Many of the 35,000 jobs will become available due to retirement and normal turnover, but there were be several thousand new positions as well..

While these jobs will be spread out across the U.S., the company says its greatest needs are in Connecticut, Florida, and Georgia.

The jobs are needed to support the more than $15 billion the company will invest in R&D and capital expenditures over the next five years. UTC said it also plans to spend an additional $75 billion with U.S. suppliers.

Citing the “trends of rapid urbanization, a growing middle class, and the growth of commercial air travel”, UTC will build up its aerospace and commercial building industries sectors. The company’s brands include Otis, Pratt & Whitney, UTC Aerospace Systems, and UTC Climate, Controls & Security.

"Our investments reflect our core belief that, similar to U.S. economic goals, United Technologies' continued success will be dependent on a highly-skilled workforce, world-class manufacturing facilities, and workforce education programs that enable employees to improve their skills and remain competitive in an increasingly digital economy," said Gregory J. Hayes, CEO, UTC, when announcing the new investments.

Half of UTC ’s hiring is expected to be in production and maintenance roles, with the other half consisting of jobs in engineering and technology development roles.

An important part of the hiring process is ensuring that the workforce is diverse.  “United Technologies believes that a diverse workforce produces the best ideas and outcomes for its customers, shareowners and communities around the world,” it said in a release. “Over the last three years, one-third of the company's new hires in the U.S. were people of color. United Technologies is committed to achieving gender parity in our leadership workforce with a near-term goal of women holding at least 30% of senior roles.”

Training Key to Talent Acquisition

To ensure that it finds the talent with the skills necessary to continue the company's growth it currently invests in more than 30 U.S. workforce training programs. These programs include apprenticeships, community college and high school partnerships, digital certificate programs. 

Internal professional development programs are also a key to filling these jobs. UTC's Employee Scholarship Program, which has been around since 1996, has resulted in more than 39,500 degrees earned by employees across 60 countries. The company has invested more than $1.2 billion in this program which is offered to employees at no cost. The average company contribution is valued at $37,000 per participant.

The program is structured as follows:

--UTC pays for tuition, academic fees and books at approved educational institutions.

--The program is available to our global workforce.

-- Employees can obtain a degree in any field, whether or not it is related to their job.

--Partner universities deliver programs at our locations to provide work-life flexibility.
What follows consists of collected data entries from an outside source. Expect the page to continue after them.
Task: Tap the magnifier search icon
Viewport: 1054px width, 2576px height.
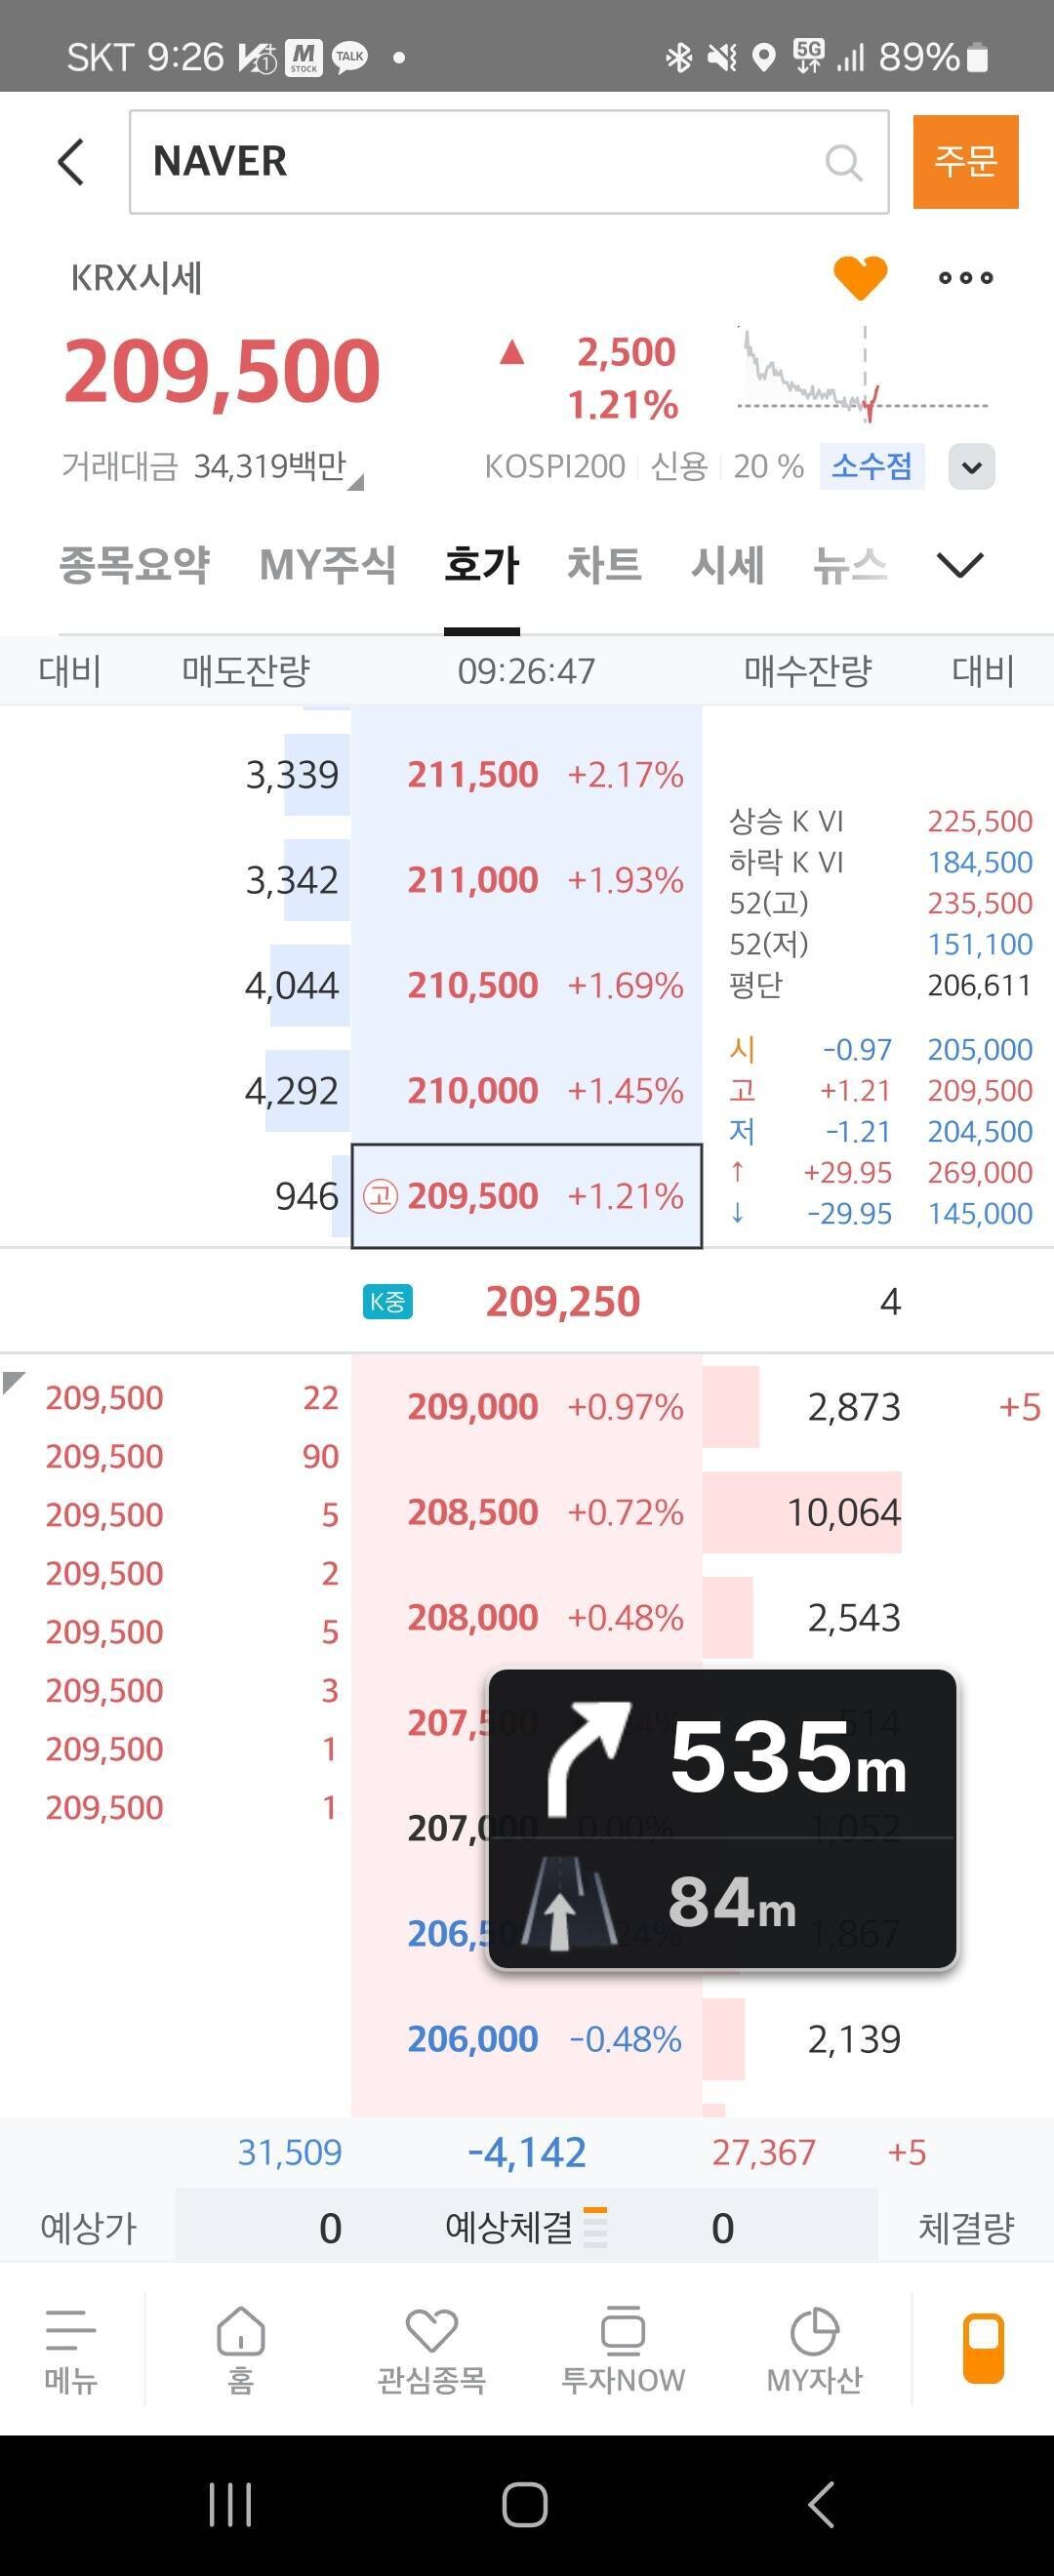Action: click(x=843, y=162)
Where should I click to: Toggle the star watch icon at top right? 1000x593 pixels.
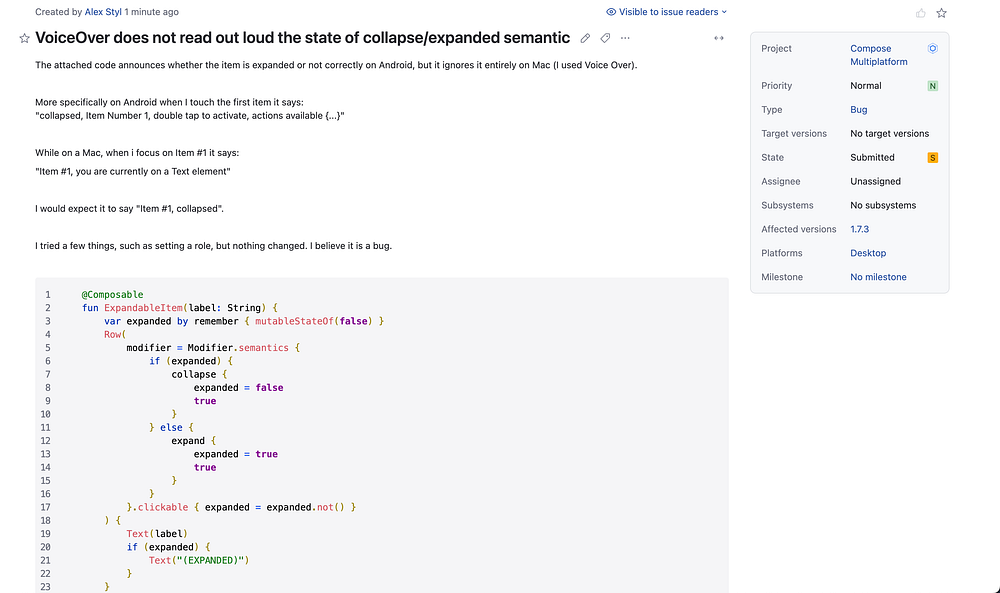(941, 13)
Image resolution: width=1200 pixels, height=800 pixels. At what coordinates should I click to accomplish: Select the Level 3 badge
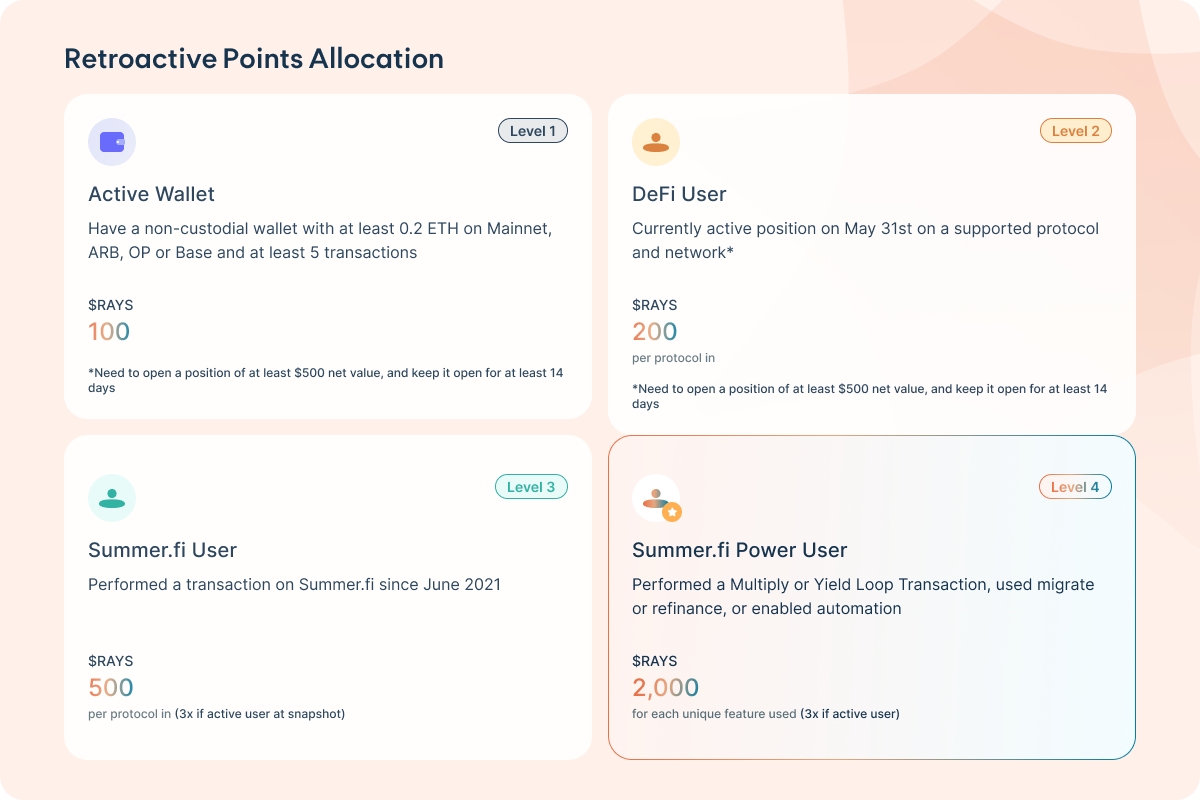click(x=531, y=487)
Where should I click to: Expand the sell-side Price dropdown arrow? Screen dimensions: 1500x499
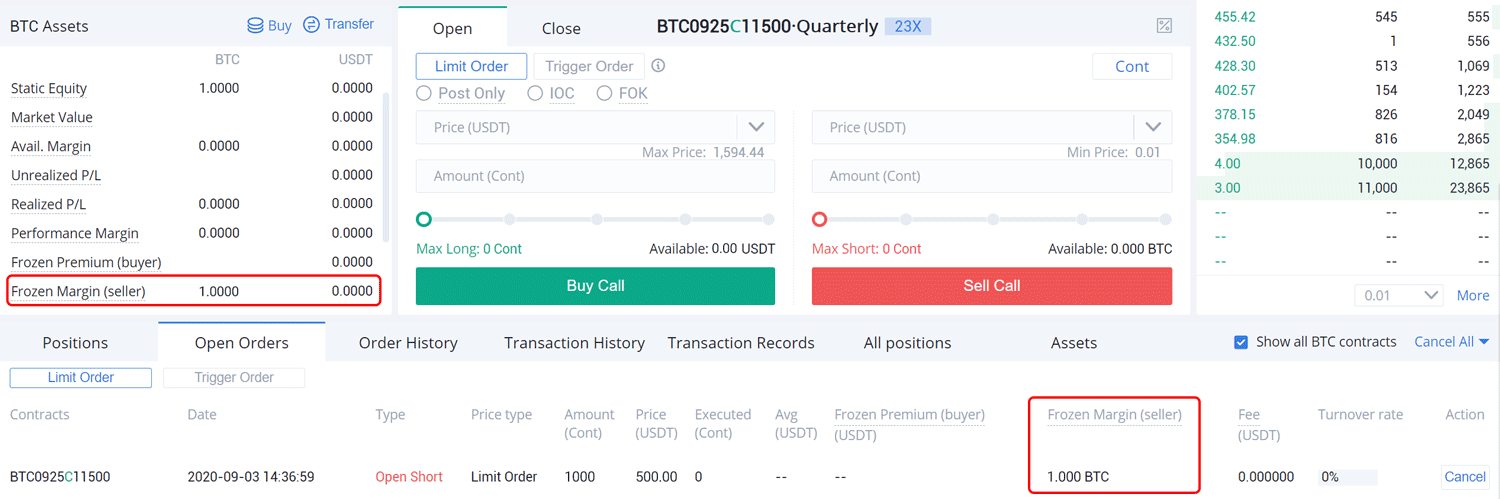(1152, 127)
-- Payments are made directly to the educational institution to minimize out-of-pocket costs.

-- Eligible employees can receive up to three hours of paid time off to study per week.

 In addition to internal program UTC advocates for public private partnership. These include a wide range of institutions.

 “We need to start celebrating the fact that not everybody needs a four-year college degree,” Hayes said at the Concordia Annual Summit held Sept. 26, 107.  He said that he's having trouble finding employees "because they don’t have the skills I need to assemble jet engines, to install elevators, to make air conditioners. So we’re taking it upon ourselves to train them...the fact is we need people who know how to use their hands to do mechanical things."

Hays takes a long-terv view of the skills gap. "Ultimately, learning is a continuous process because the way we do things today will change over time.You have to give [people] the opportunity to learn skills and to improve those skills over time, every single year – because things will change rapidly,” Hayes said.